You might say, “So what?”
And I’d be inclined to agree with you. Polls, especially this far ahead of the game, are not all that meaningful.
But I’m still drawn to talking about them, because they can indicate trends. And they’re all we’ve got to measure public opinion, other than anecdotal evidence culled from our own small circle of personal observations.
So on that score I’ll note that the Fox News poll (already invalidated, in the eyes of Obamaphiles, by its source) from 4/9-11 has Romney leading Obama by two points—which is within the margin of error—among registered voters. It’s got a few more interesting findings, including the fact that the voters think Romney would be better on the economy.
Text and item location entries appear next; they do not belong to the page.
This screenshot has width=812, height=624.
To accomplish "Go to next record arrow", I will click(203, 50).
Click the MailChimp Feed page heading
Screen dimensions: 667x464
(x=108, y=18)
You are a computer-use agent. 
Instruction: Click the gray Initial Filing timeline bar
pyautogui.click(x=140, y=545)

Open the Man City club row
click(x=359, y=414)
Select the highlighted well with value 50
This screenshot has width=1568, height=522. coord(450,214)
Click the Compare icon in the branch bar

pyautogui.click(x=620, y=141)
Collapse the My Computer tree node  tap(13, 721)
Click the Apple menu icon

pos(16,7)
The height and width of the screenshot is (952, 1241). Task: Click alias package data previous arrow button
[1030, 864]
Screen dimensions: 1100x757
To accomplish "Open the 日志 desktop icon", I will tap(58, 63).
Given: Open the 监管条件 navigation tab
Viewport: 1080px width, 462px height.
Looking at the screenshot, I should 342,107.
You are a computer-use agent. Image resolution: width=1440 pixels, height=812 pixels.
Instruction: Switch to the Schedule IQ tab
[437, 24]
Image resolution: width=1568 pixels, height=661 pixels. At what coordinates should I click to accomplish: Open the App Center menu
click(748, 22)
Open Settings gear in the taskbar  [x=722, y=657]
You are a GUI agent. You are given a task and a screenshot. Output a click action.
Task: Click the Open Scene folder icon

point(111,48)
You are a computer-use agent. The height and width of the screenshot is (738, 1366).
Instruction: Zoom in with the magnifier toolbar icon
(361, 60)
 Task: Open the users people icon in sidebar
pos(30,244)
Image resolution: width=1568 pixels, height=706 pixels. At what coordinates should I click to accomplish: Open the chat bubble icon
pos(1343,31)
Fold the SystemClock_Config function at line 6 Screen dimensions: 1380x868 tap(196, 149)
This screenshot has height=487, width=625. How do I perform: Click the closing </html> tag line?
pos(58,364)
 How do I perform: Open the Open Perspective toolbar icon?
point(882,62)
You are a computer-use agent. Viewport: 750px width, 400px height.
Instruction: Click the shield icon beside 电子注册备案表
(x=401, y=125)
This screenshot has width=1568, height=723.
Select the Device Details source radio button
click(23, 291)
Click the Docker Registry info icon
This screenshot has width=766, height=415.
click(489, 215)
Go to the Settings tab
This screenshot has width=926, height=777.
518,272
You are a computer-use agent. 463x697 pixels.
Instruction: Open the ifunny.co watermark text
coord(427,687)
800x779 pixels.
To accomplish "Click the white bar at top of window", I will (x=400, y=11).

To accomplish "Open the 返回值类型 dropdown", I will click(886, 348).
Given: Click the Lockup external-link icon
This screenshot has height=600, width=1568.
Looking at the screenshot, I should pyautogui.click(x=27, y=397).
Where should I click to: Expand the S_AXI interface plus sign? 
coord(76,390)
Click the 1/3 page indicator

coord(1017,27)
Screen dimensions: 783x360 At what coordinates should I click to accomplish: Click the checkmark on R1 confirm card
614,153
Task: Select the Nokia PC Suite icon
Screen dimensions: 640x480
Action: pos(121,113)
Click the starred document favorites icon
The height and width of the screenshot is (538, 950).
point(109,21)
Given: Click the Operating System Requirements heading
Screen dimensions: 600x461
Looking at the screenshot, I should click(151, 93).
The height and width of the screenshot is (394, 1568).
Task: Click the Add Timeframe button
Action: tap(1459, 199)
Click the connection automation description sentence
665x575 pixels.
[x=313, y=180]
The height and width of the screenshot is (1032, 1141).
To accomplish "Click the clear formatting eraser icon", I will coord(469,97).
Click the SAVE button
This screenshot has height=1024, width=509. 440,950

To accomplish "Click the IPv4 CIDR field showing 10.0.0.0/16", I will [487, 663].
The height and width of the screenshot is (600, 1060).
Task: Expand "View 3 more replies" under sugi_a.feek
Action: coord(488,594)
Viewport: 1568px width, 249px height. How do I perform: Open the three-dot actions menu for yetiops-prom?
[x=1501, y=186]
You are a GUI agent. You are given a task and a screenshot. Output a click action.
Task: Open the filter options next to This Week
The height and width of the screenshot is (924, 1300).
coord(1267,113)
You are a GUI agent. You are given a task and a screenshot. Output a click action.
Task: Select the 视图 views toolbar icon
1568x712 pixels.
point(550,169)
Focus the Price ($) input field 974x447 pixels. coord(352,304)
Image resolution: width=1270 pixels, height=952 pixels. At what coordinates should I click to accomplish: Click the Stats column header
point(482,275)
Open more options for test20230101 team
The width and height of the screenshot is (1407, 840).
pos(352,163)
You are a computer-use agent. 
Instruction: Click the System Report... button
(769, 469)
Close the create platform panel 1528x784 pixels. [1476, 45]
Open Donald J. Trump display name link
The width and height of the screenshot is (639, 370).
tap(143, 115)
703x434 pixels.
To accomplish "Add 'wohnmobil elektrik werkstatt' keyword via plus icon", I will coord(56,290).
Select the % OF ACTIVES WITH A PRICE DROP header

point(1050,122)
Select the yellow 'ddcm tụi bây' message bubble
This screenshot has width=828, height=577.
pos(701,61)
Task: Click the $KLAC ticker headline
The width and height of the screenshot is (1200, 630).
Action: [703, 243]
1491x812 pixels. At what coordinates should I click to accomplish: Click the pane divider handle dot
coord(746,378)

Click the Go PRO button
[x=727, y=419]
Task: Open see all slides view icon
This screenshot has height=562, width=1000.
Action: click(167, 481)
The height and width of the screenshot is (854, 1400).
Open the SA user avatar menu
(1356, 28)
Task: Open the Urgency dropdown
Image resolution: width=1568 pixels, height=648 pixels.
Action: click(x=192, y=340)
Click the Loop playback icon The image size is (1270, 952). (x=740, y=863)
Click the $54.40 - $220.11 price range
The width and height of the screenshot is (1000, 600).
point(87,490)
But there’s a huge flaw in the poll that leapt out at me when I looked at the numbers: it doesn’t give the breakdown of Republicans and Democrats. What it does is ask the respondents whether they were more likely to vote (or had already voted) in the Democratic or Republican primaries. This year, voting in the Democratic primaries is pretty much a meaningless act, and not many people are bothering. The Republican primaries, on the other hand, have been hard-fought, and have been drawing many Independents and Democrats as well. Of those interviewed, 41% said they were more likely to vote in the Republican primaries and 35% the Democratic, but that certainly doesn’t mean that was the proportion of Republicans to Democrats in the poll. But without knowing the actual proportions, the poll is even more meaningless than most polls.